- [Görev tanımı 1]:
Listede "field" sözcüğünü içeren bütün satırları bulunuz ve her birini aynen aktarınız.

- [Verilen metin]:
::::::

İDÇ’de iş cinayeti sonrası: ‘Bu bambaşka bir acı’

İzmir Demir Çelik (İDÇ) fabrikasında 26 Temmuz günü meydana gelen iş cinayeti, Mekanik Bakım İşçisi Utku Karabaş’ı sevdiklerinden ayırdı. 1996 doğumlu, ailesinin göz bebeği, uysal, uyumlu, yeni evlenen, sevecen ve çalışkan çocuk artık yok. O, devasa bir demir çelik fabrikasının kuytu bir köşesinde ucuz bir şekilde öldü. Ucuz olsun diye yapılmış 380 voltluk seyyar bir projeksiyonun kopan teli, onu bir yılan gibi omuzunun altından ısırdığı anda yanında kimse yoktu, 5 metre aşağıdaydı ve karanlıktaydı. Arkadaşları, yüksek akıma kapılmış bedenini yerin altından güçlükle çıkarırken bir daha tesirinden kurtulamayacakları bir acıyı tecrübe ediyorlardı. “Ağabey arkadaşlar girdi çıkardı, hiç bu kadar ağır bir şey görmediklerini söylediler” diyor tanık işçilerden biri.

::::::

- [Görev tanımı 2]:
İDÇ'deki iş cinayetini anlatan metinde "İzmir Demir Çelik" sözcüklerinin geçtiği yerden başlayınız, "tanık işçilerden biri." sözcüklerinden sonra durunuz ve bu bölümü değiştirmeden yazınız.

- [Liste alıntıları]:
::::::

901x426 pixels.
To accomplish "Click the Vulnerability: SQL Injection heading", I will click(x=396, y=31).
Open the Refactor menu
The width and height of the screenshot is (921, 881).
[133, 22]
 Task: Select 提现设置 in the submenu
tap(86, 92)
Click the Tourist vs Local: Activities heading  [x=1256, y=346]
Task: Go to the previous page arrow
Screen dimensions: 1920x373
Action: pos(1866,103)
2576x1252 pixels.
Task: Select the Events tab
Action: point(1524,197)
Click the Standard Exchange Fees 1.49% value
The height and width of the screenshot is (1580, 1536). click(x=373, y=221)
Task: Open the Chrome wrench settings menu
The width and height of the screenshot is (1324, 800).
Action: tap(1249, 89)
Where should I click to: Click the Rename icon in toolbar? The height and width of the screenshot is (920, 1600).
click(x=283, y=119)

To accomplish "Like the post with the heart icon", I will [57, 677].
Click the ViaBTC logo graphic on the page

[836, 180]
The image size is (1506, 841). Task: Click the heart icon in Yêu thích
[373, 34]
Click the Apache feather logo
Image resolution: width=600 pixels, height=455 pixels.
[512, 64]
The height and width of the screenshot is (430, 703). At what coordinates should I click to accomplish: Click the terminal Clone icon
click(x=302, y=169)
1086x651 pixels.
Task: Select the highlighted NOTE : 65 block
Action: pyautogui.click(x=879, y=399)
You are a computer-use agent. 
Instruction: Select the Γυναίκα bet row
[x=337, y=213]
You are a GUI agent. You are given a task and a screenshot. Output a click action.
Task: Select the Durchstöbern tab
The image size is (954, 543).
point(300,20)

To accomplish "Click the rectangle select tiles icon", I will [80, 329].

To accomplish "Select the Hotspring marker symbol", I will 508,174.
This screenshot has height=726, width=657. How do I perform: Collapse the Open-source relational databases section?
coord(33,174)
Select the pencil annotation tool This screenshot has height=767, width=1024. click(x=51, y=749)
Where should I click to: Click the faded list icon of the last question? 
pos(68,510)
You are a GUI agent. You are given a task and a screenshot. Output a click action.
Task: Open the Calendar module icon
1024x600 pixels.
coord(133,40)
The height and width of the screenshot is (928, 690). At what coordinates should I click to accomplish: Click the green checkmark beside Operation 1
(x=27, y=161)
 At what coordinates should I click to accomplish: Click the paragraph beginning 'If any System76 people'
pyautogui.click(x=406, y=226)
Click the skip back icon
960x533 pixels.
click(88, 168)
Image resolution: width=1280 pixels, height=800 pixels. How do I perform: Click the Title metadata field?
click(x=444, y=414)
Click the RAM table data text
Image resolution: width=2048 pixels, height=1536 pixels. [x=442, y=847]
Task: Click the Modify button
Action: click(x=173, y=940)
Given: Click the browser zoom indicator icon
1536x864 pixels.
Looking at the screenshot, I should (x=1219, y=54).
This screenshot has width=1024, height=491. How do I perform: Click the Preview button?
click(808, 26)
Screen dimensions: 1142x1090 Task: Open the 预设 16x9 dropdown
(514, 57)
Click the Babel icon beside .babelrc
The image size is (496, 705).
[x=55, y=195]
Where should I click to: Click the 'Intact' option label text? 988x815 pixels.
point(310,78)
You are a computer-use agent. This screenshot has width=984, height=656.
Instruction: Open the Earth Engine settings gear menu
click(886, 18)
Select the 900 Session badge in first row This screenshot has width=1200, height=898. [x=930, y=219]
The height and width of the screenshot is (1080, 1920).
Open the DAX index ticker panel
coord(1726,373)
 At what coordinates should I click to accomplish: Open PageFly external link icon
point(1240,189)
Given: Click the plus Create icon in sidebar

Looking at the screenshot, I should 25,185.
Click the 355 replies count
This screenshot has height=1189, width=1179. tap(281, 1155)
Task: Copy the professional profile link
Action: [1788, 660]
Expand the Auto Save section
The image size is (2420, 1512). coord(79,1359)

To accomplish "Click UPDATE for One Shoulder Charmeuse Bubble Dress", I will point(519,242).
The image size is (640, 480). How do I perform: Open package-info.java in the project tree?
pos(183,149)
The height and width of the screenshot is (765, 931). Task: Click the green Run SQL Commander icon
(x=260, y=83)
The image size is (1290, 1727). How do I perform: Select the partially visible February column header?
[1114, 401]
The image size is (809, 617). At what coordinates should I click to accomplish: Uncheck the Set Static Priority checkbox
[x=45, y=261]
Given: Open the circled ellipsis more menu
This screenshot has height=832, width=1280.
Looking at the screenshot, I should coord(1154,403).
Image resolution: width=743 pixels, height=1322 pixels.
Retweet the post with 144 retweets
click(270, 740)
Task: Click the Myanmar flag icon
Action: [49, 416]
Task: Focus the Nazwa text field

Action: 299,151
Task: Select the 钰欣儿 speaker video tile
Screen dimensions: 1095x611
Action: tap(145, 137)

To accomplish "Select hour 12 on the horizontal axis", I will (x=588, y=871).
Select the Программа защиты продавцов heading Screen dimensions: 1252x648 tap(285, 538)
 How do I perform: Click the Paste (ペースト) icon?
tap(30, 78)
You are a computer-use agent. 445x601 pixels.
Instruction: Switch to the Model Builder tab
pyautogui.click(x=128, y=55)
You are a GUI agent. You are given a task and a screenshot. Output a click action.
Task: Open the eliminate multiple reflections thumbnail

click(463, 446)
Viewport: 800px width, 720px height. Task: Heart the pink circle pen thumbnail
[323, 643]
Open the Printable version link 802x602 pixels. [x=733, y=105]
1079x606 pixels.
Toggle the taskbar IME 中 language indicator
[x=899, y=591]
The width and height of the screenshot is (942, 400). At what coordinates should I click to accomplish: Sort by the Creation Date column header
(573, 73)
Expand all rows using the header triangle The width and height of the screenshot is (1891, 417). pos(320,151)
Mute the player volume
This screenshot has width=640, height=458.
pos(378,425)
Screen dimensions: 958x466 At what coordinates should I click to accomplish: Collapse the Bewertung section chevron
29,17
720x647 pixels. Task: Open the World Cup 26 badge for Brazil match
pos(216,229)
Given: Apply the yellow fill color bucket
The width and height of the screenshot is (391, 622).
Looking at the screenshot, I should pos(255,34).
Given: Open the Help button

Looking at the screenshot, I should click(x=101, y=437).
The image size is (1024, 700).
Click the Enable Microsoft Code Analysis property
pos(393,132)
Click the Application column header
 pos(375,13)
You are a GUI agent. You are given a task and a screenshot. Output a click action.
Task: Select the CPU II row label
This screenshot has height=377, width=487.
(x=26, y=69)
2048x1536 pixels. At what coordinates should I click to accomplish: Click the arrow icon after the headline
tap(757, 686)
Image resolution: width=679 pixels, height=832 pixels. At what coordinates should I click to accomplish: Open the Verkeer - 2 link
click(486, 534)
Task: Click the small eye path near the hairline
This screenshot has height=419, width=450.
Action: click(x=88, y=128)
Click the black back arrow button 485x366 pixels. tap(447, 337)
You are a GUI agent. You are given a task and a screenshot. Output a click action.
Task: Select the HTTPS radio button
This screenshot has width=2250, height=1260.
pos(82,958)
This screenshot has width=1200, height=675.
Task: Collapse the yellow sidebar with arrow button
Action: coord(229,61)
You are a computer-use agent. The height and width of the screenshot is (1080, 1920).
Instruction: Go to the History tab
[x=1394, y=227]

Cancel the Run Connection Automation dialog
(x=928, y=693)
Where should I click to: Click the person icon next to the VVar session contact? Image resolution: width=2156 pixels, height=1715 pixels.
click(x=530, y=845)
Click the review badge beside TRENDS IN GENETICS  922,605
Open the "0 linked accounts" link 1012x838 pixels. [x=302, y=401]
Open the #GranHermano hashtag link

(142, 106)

::::::

- [Görev yanıtı 1]:
Image resolution: width=1280 pixels, height=800 pixels. How do I perform: Click the Title metadata field?
Task: Focus the Nazwa text field

- [Görev yanıtı 2]:
İzmir Demir Çelik (İDÇ) fabrikasında 26 Temmuz günü meydana gelen iş cinayeti, Mekanik Bakım İşçisi Utku Karabaş’ı sevdiklerinden ayırdı. 1996 doğumlu, ailesinin göz bebeği, uysal, uyumlu, yeni evlenen, sevecen ve çalışkan çocuk artık yok. O, devasa bir demir çelik fabrikasının kuytu bir köşesinde ucuz bir şekilde öldü. Ucuz olsun diye yapılmış 380 voltluk seyyar bir projeksiyonun kopan teli, onu bir yılan gibi omuzunun altından ısırdığı anda yanında kimse yoktu, 5 metre aşağıdaydı ve karanlıktaydı. Arkadaşları, yüksek akıma kapılmış bedenini yerin altından güçlükle çıkarırken bir daha tesirinden kurtulamayacakları bir acıyı tecrübe ediyorlardı. “Ağabey arkadaşlar girdi çıkardı, hiç bu kadar ağır bir şey görmediklerini söylediler” diyor tanık işçilerden biri.